Lecturer in Pedagogy at the University of Vic. He runs the Doctorate School at that University.

The three things I’ve learned

I cannot place a child in the dichotomy of being educated either with quality or fairness. They are inseparable.
1

We learn from teaching projects that are bold inside and surrounded by close supporters outside.

We find fairness and quality in projects established by teams of teachers to ensure that pupils learn more and better and so that they themselves find meaning in their professional work. Innovation processes in centres with their own voice. A pedagogical voice, their own discourse, as a counterpoint to fashion, haste and resignation. Schools in a network, sharing projects and experiences, with transparency so they can be assessed and enriched with contributions from colleagues. In an environment accepting the boldness of teachers, in a circuit of trust that always has to be constructed and cannot be taken for granted. Projects that often call administrative, corporative and organisational boundaries into question for the benefit of rigorous, innovative, sustainable teaching-learning processes throughout the life of the education centre.    

2

Fairness and quality go hand in hand when there are also resources, discourses and practices.

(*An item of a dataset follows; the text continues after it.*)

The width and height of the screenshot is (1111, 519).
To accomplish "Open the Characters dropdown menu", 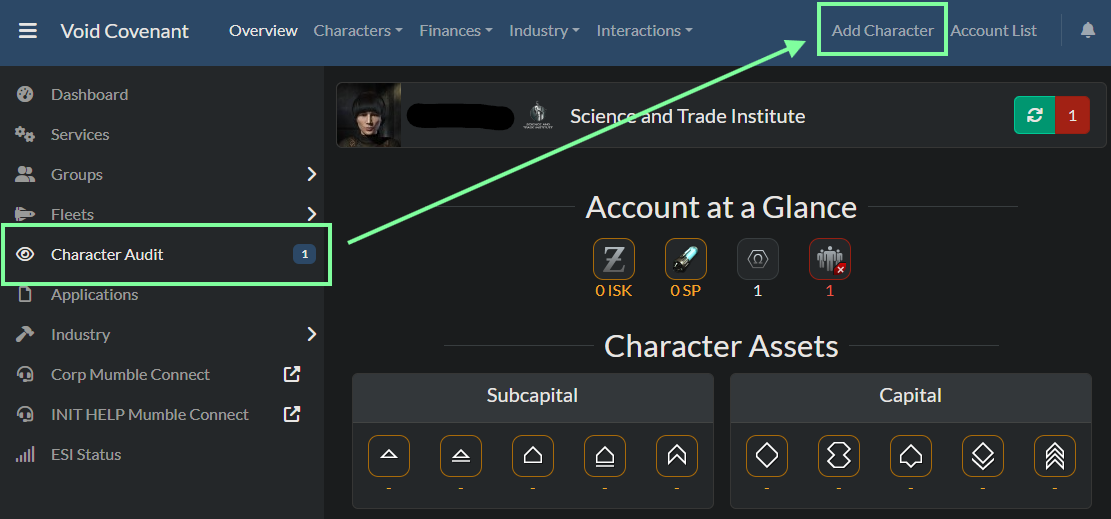I will pyautogui.click(x=358, y=31).
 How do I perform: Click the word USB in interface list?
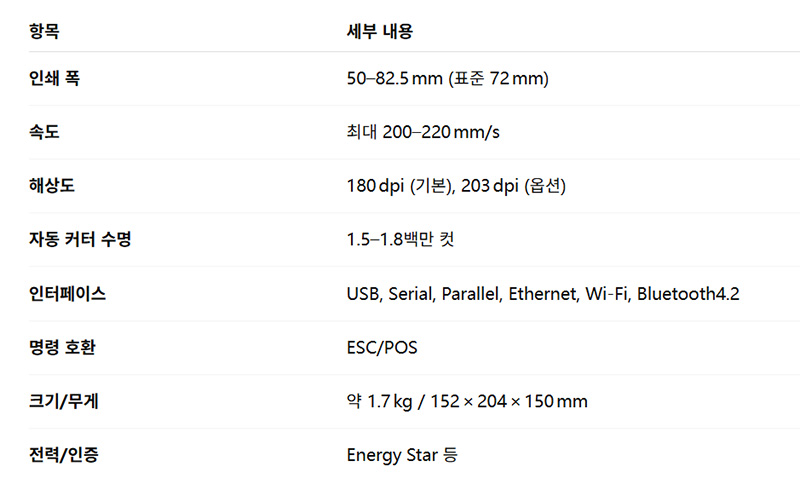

There are no miraculous formulas. We clearly need greater continuity in flows of money and resources to disadvantaged environments and to have incisive, far-reaching education policy interventions depending on contexts.  It is great hypocrisy to proclaim the importance of education and, at the same time, to weaken it with resources below the European average year after year, with unshakable bureaucratic constraints and political and media instrumentalisation of all kinds, inducing the belief that fairness and quality are an impossible pairing. On the contrary, we have experiences supporting the idea that they are a real, viable couple. The educational communities that succeed are not anomalies. They become sources of inspiration in order to advance and to require continuity from governments, as well as an in-depth approach to improving the conditions of possibility.

3

Being a pupil should always enrich a child.

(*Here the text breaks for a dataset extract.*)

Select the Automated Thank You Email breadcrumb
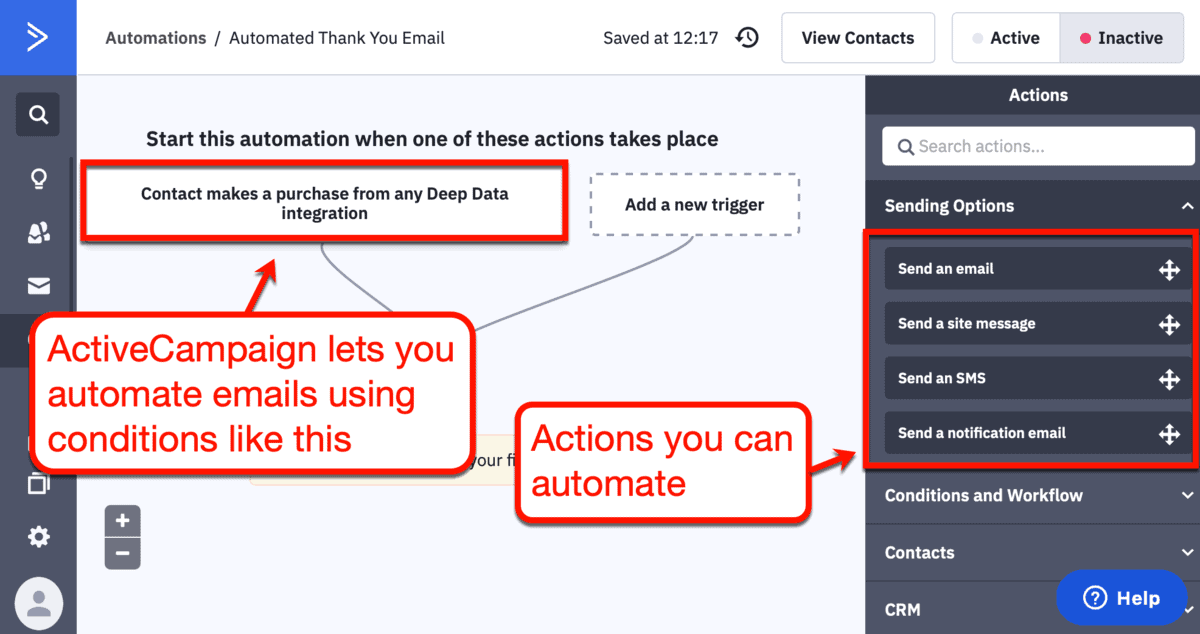This screenshot has height=634, width=1200. pyautogui.click(x=336, y=37)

Schools must establish the differential conditions that each pupil needs depending on his or her personal characteristics, desires and in accordance with their expectations of their own capacity to construct their own future. Successful learning involves the recognition of individual differences, the presence of emotions, the inclusion of all pupils and capacity to establish connections with what is learned outside school. They are not good intentions but rather the conditions which, according to all research, really make learning possible. Unfavourable contexts cannot be allowed to be a predetermined sentence on what a pupil will be capable of doing. A democratic school is a space for possibilities. Between the initial conditions and future prospects of our pupils, the classroom can become a space for academic and social growth.